Il Comune di Diano San Pietro ringrazia tutti coloro che si sono resi disponibili affinché questa giornata passi alla Storia, soprattutto per la realtà di un piccolo comune della Liguria, in particolar modo un sentito ringraziamento doveroso, al Ministro On. Orlando per la sensibilità con cui ha accolto la nostra manifestazione. Veder realizzato il sogno di avere tra di noi una Madre di Plaza de Mayo si è avverato grazie alla collaborazione con l’Associazione 24marzo Onlus, la quale si occupa di far conoscere la loro storia, quella delle Madri, quella dei desaparecidos e quella dei sopravvissuti che possono raccontare in prima persona l’orrore che è stato. Lottano per una giustizia postuma, ma che giustizia ci sia, non un indulto che legittima chi ha massacrato una gioventù a trincerarsi dietro ad una “Obediencia Debida”.Donne che hanno lottato per conoscere il destino dei loro figli. Le Madri ed i sopravvissuti si sono sostituiti allo Stato nel compito di ricostruzione, custodia e difesa della Memoria. Hanno sempre rifiutato tutte le forme di memoria ufficiale, di memoria senza giustizia e di memoria con impunità legittimate dallo Stato.

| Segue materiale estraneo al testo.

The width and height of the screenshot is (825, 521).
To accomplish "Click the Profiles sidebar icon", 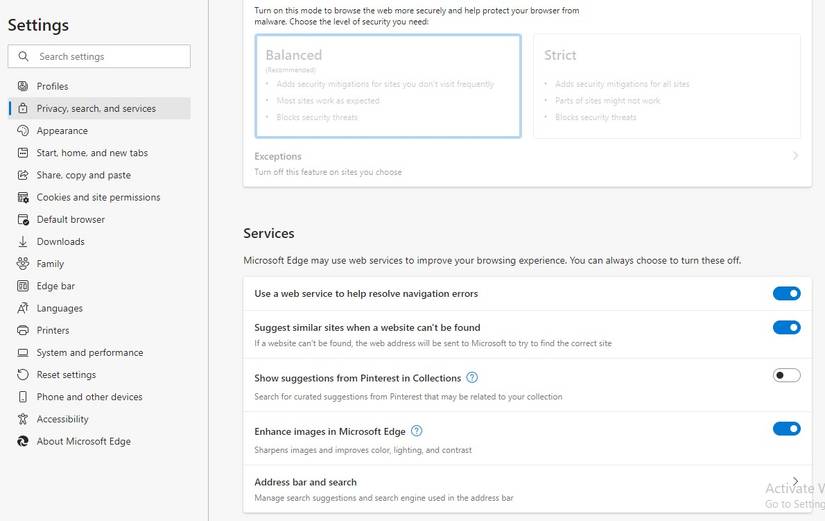I will point(23,86).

Sono memorie che tuttora bruciano, non si può capire o non si vuole capire come sia stato possibile lo scatenarsi di una tempesta di barbarie politica, razziale ed idealistica che abbia portato ai genocidi.

70 anni fa, 40 anni fa ,oggi .

“Gli scopi di vita sono la difesa ottima contro la morte: non solo in Lager:” così scriveva Primo Levi.

Noi possiamo solo rispondere: ”Ora e sempre per la testimonianza”.”